## [WHAT NEEDS TO BE DONE]
Reproduce the listing below, changing every occurrence of "column header" to "column heading" and leaving all other text unchanged.

========================================================================

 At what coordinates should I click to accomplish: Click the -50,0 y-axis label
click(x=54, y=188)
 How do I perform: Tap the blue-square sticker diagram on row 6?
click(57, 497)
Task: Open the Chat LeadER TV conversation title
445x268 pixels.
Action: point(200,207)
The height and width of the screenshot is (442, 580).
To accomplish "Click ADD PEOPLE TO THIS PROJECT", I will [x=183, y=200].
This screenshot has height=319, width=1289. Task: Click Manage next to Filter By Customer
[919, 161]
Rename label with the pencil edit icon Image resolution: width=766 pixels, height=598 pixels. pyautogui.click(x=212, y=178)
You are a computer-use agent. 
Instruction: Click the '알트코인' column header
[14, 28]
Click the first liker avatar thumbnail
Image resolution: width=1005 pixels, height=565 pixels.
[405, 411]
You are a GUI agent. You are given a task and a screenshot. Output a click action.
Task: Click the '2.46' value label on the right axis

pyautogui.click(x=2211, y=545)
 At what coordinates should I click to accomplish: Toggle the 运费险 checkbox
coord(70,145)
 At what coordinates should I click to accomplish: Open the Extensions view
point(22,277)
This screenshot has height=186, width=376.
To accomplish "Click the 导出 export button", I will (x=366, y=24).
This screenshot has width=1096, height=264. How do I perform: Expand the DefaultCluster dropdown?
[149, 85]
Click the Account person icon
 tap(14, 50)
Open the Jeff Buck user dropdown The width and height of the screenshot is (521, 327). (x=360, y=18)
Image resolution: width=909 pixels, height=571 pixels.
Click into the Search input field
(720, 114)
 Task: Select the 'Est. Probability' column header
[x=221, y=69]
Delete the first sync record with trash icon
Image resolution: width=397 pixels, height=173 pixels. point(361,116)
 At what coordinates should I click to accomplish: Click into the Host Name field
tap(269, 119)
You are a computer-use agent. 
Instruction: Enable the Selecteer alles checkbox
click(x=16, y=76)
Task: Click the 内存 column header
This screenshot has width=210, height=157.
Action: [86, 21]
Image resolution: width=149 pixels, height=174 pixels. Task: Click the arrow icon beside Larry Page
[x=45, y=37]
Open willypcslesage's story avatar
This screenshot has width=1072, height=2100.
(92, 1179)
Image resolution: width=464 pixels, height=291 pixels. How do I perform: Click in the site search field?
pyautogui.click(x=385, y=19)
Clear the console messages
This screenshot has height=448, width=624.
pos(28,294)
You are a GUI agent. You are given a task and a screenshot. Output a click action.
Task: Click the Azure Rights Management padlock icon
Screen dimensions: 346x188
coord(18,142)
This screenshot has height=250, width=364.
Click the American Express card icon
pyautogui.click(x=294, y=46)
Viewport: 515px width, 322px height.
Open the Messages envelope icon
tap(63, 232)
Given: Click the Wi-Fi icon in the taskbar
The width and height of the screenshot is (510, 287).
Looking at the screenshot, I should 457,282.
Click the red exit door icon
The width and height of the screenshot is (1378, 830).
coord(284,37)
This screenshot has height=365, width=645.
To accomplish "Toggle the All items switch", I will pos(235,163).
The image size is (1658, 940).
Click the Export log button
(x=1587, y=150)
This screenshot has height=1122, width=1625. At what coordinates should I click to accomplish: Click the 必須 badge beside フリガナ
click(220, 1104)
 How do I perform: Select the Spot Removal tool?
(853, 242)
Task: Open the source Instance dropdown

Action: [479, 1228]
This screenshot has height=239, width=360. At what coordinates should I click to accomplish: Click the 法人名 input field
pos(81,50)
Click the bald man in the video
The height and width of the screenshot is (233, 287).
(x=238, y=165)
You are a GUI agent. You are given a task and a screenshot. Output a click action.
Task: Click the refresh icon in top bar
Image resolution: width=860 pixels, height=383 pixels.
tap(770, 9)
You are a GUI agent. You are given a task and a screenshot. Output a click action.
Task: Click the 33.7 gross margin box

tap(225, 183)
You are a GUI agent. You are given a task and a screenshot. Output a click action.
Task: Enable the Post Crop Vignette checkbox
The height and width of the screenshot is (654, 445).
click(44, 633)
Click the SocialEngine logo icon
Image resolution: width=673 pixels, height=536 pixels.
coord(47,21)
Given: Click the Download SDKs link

========================================================================

## [SOLUTION TO THIS TASK]
 At what coordinates should I click to accomplish: Click the -50,0 y-axis label
click(x=54, y=188)
 How do I perform: Tap the blue-square sticker diagram on row 6?
click(57, 497)
Task: Open the Chat LeadER TV conversation title
445x268 pixels.
Action: point(200,207)
The height and width of the screenshot is (442, 580).
To accomplish "Click ADD PEOPLE TO THIS PROJECT", I will [x=183, y=200].
This screenshot has height=319, width=1289. Task: Click Manage next to Filter By Customer
[919, 161]
Rename label with the pencil edit icon Image resolution: width=766 pixels, height=598 pixels. pyautogui.click(x=212, y=178)
You are a computer-use agent. 
Instruction: Click the '알트코인' column heading
[14, 28]
Click the first liker avatar thumbnail
Image resolution: width=1005 pixels, height=565 pixels.
[405, 411]
You are a GUI agent. You are given a task and a screenshot. Output a click action.
Task: Click the '2.46' value label on the right axis

pyautogui.click(x=2211, y=545)
 At what coordinates should I click to accomplish: Toggle the 运费险 checkbox
coord(70,145)
 At what coordinates should I click to accomplish: Open the Extensions view
point(22,277)
This screenshot has height=186, width=376.
To accomplish "Click the 导出 export button", I will (x=366, y=24).
This screenshot has width=1096, height=264. How do I perform: Expand the DefaultCluster dropdown?
[149, 85]
Click the Account person icon
 tap(14, 50)
Open the Jeff Buck user dropdown The width and height of the screenshot is (521, 327). (x=360, y=18)
Image resolution: width=909 pixels, height=571 pixels.
Click into the Search input field
(720, 114)
 Task: Select the 'Est. Probability' column heading
[x=221, y=69]
Delete the first sync record with trash icon
Image resolution: width=397 pixels, height=173 pixels. point(361,116)
 At what coordinates should I click to accomplish: Click into the Host Name field
tap(269, 119)
You are a computer-use agent. 
Instruction: Enable the Selecteer alles checkbox
click(x=16, y=76)
Task: Click the 内存 column heading
This screenshot has width=210, height=157.
Action: [86, 21]
Image resolution: width=149 pixels, height=174 pixels. Task: Click the arrow icon beside Larry Page
[x=45, y=37]
Open willypcslesage's story avatar
This screenshot has width=1072, height=2100.
(92, 1179)
Image resolution: width=464 pixels, height=291 pixels. How do I perform: Click in the site search field?
pyautogui.click(x=385, y=19)
Clear the console messages
This screenshot has height=448, width=624.
pos(28,294)
You are a GUI agent. You are given a task and a screenshot. Output a click action.
Task: Click the Azure Rights Management padlock icon
Screen dimensions: 346x188
coord(18,142)
This screenshot has height=250, width=364.
Click the American Express card icon
pyautogui.click(x=294, y=46)
Viewport: 515px width, 322px height.
Open the Messages envelope icon
tap(63, 232)
Given: Click the Wi-Fi icon in the taskbar
The width and height of the screenshot is (510, 287).
Looking at the screenshot, I should 457,282.
Click the red exit door icon
The width and height of the screenshot is (1378, 830).
coord(284,37)
This screenshot has height=365, width=645.
To accomplish "Toggle the All items switch", I will pos(235,163).
The image size is (1658, 940).
Click the Export log button
(x=1587, y=150)
This screenshot has height=1122, width=1625. At what coordinates should I click to accomplish: Click the 必須 badge beside フリガナ
click(220, 1104)
 How do I perform: Select the Spot Removal tool?
(853, 242)
Task: Open the source Instance dropdown

Action: [479, 1228]
This screenshot has height=239, width=360. At what coordinates should I click to accomplish: Click the 法人名 input field
pos(81,50)
Click the bald man in the video
The height and width of the screenshot is (233, 287).
(x=238, y=165)
You are a GUI agent. You are given a task and a screenshot. Output a click action.
Task: Click the refresh icon in top bar
Image resolution: width=860 pixels, height=383 pixels.
tap(770, 9)
You are a GUI agent. You are given a task and a screenshot. Output a click action.
Task: Click the 33.7 gross margin box

tap(225, 183)
You are a GUI agent. You are given a task and a screenshot. Output a click action.
Task: Enable the Post Crop Vignette checkbox
The height and width of the screenshot is (654, 445).
click(44, 633)
Click the SocialEngine logo icon
Image resolution: width=673 pixels, height=536 pixels.
coord(47,21)
Given: Click the Download SDKs link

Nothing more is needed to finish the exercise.